*** Block opens ***

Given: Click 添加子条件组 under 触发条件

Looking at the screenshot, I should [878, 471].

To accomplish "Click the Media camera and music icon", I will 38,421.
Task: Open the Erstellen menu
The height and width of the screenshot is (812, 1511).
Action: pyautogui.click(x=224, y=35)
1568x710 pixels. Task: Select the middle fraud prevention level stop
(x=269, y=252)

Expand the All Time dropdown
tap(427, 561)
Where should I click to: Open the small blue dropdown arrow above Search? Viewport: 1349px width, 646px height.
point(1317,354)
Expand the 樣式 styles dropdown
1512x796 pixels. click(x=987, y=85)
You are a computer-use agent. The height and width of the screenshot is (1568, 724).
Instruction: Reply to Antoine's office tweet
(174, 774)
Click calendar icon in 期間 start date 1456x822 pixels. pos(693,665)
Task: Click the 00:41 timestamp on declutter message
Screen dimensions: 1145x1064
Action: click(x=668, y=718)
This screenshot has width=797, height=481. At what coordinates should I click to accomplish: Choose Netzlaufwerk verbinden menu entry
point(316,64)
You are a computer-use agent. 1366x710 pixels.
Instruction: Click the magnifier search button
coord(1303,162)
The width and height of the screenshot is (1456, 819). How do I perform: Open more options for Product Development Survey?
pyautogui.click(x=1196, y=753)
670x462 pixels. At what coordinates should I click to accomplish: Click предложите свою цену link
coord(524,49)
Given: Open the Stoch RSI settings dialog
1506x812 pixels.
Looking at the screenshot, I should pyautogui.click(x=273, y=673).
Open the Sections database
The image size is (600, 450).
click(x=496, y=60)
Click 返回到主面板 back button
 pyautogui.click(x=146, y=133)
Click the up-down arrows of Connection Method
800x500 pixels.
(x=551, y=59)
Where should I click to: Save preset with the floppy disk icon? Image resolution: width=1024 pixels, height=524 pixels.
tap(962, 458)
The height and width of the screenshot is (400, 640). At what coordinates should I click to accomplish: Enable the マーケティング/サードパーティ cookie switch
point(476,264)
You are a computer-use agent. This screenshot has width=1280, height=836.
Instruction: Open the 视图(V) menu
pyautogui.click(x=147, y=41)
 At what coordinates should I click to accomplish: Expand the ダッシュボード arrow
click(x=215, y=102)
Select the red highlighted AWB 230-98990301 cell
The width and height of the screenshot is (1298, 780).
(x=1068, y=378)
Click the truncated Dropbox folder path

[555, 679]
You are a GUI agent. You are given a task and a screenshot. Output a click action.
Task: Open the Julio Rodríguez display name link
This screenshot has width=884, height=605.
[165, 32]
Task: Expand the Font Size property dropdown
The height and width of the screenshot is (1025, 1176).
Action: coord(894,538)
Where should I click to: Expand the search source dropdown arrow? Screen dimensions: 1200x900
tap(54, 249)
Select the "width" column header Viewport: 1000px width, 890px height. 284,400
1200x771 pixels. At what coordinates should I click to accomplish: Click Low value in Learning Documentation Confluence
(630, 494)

*** Block closes ***

_DESCRIPTION OF THE TASK_
This task calls for every entry above to be transcribed exactly.

_EXERCISE OUTPUT_
Given: Click 添加子条件组 under 触发条件

Looking at the screenshot, I should [878, 471].

To accomplish "Click the Media camera and music icon", I will 38,421.
Task: Open the Erstellen menu
The height and width of the screenshot is (812, 1511).
Action: pyautogui.click(x=224, y=35)
1568x710 pixels. Task: Select the middle fraud prevention level stop
(x=269, y=252)

Expand the All Time dropdown
tap(427, 561)
Where should I click to: Open the small blue dropdown arrow above Search? Viewport: 1349px width, 646px height.
point(1317,354)
Expand the 樣式 styles dropdown
1512x796 pixels. click(x=987, y=85)
You are a computer-use agent. The height and width of the screenshot is (1568, 724).
Instruction: Reply to Antoine's office tweet
(174, 774)
Click calendar icon in 期間 start date 1456x822 pixels. pos(693,665)
Task: Click the 00:41 timestamp on declutter message
Screen dimensions: 1145x1064
Action: click(x=668, y=718)
This screenshot has width=797, height=481. At what coordinates should I click to accomplish: Choose Netzlaufwerk verbinden menu entry
point(316,64)
You are a computer-use agent. 1366x710 pixels.
Instruction: Click the magnifier search button
coord(1303,162)
The width and height of the screenshot is (1456, 819). How do I perform: Open more options for Product Development Survey?
pyautogui.click(x=1196, y=753)
670x462 pixels. At what coordinates should I click to accomplish: Click предложите свою цену link
coord(524,49)
Given: Open the Stoch RSI settings dialog
1506x812 pixels.
Looking at the screenshot, I should pyautogui.click(x=273, y=673).
Open the Sections database
The image size is (600, 450).
click(x=496, y=60)
Click 返回到主面板 back button
 pyautogui.click(x=146, y=133)
Click the up-down arrows of Connection Method
800x500 pixels.
(x=551, y=59)
Where should I click to: Save preset with the floppy disk icon? Image resolution: width=1024 pixels, height=524 pixels.
tap(962, 458)
The height and width of the screenshot is (400, 640). At what coordinates should I click to accomplish: Enable the マーケティング/サードパーティ cookie switch
point(476,264)
You are a computer-use agent. This screenshot has width=1280, height=836.
Instruction: Open the 视图(V) menu
pyautogui.click(x=147, y=41)
 At what coordinates should I click to accomplish: Expand the ダッシュボード arrow
click(x=215, y=102)
Select the red highlighted AWB 230-98990301 cell
The width and height of the screenshot is (1298, 780).
(x=1068, y=378)
Click the truncated Dropbox folder path

[555, 679]
You are a GUI agent. You are given a task and a screenshot. Output a click action.
Task: Open the Julio Rodríguez display name link
This screenshot has width=884, height=605.
[165, 32]
Task: Expand the Font Size property dropdown
The height and width of the screenshot is (1025, 1176).
Action: coord(894,538)
Where should I click to: Expand the search source dropdown arrow? Screen dimensions: 1200x900
tap(54, 249)
Select the "width" column header Viewport: 1000px width, 890px height. 284,400
1200x771 pixels. At what coordinates should I click to accomplish: Click Low value in Learning Documentation Confluence
(630, 494)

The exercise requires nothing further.